Books-Sociology: 2010年3月アーカイブ
現在の若者心理の研究。いじめ、ケータイコミュニケーション、ネット自殺などを軸に、いま10代、20代くらいの若者たちのコミュニケーション動態と深層心理を探る。
近年の調査では思春期に反抗期がなかった若者が増えているそうだ。
かつて尾崎豊の「十五の夜」の歌詞にあったような社会に対する反抗心と、現代のアンジェラ・アキが歌う「手紙 ~拝啓 十五の君へ~」の未来の自分に対するメッセージを比べると歴然としているが、現在の若者世代は他者との対立の回避を最優先にする「優しい関係」の世代だ。
だが、この優しい関係は決して個々の心にとって優しくはない。「教室は たとえて言えば 地雷原」という川柳があるそうだが、見かけ上の「優しい関係」を営む場に絶対権が与えられ、息苦しさを感じている若者が多いという。
「「優しい関係」とは、対立の回避を最優先にする関係だから、互いの葛藤から生まれる違和感や、思惑のずれから生まれた怒りの感情を、関係の中でストレートに表出することはままならない。むしろそれらを抑圧することこそが、「優しい関係」に課せられた最大の鉄則である。したがって、その違和感や怒りの感情エネルギーは、小刻みに放出されることによる解消の機会を失い、各自の内部に溜め込まれていくことになる。」
著者は現代型のいじめもそこから生まれると分析する。被害者に仲間とのまなざしを集中させることで、互いの対立点を見ないで済むことができる。
「相手の事情を詮索して踏み込んだりしない、あるいは自分の断定を一方的に相手に押しつけたりしない。そういった距離感を保つ「相手に優しい関係」とは、ひるがえってみれば、自分の立場を傷つけかねない危険性を少しでも回避し、自分の責任をできるだけ問われないようにする「自分に優しい関係」でもある。だから、意図せずしてこの「優しい関係」の規範に抵触してしまった者には激しい反発が加えられる。いじめの大賞もそのなかから選ばれるのである。」
本書では「二十歳の原点」(1969年)の高野悦子と、「卒業式まで死にません」(1999年)の南条あやという二つの世代の自殺した若者の日記作品が比較分析される。この30年で若者の思想は大きく変わった。

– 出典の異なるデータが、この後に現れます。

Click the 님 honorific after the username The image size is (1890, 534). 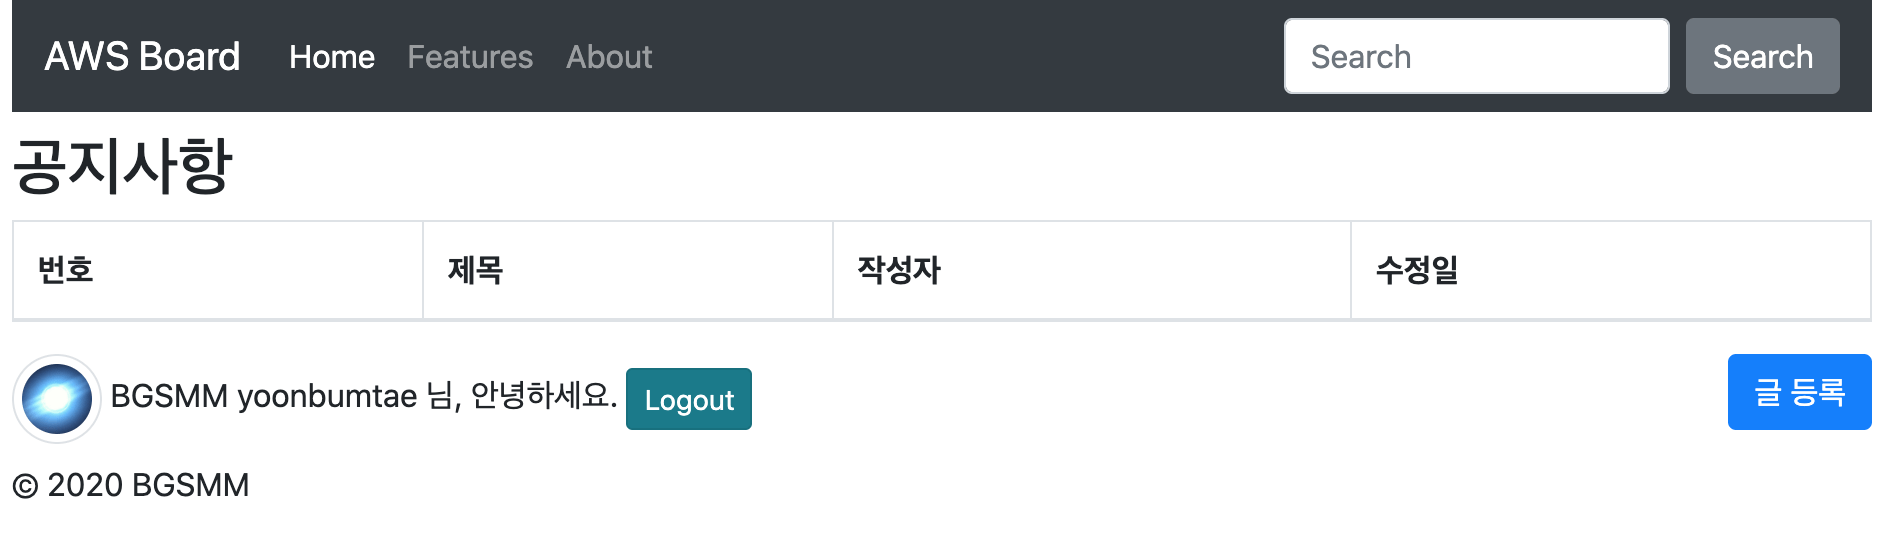click(x=441, y=397)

高野の世代では未来の希望は自分が今後いかに変わっていくかにかかっている。一方で南条の世代では、自分がいかに変わらないでいられるかにかかっている。自分の存在の根拠を主体制の獲得に見出すか、生来的な身体性に見出すか、実に対照的な二つの価値観がある。

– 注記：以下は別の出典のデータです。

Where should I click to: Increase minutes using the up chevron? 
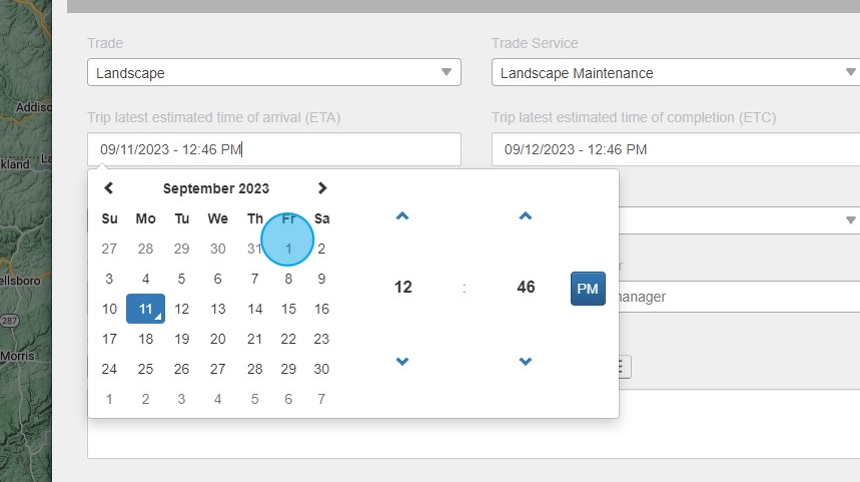[525, 216]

コミュニケーション面では、ケータイまわりがじっくり考察されている。メールの即レスを意識する若者たちはメッセージ内容の「意味伝達指向」ではなくつながること自体を目指す「接続指向」で生きている。ケータイではいつも会っている友達と頻繁に短いメールをする。インターネットは世界に開かれているが、使い道はやはり仲間内の優しい関係づくりなのである。
つながっていることを確認すること、複数の他者のメッセージを三角測量しで仲間内での自分の位置を割り出すこと、それがケータイの利用目的となる。自己の脆弱な存在基盤をふれあいGPSがおぎない続ける。
この本を読んでわかったのは、それぞれの世代に生きづらさがあって、それと向かい合う困難があって、その戦いには強い人と弱い人がいて、という構図が時代を超えて普遍であるということだ。世代間に優劣はつけられないし、「優しい関係」や「空気を読む」こと自体が良いこととも悪いこともいえない。ただそういうものだということを認めて、両世代がつきあうことが何よりも大切なのだろう。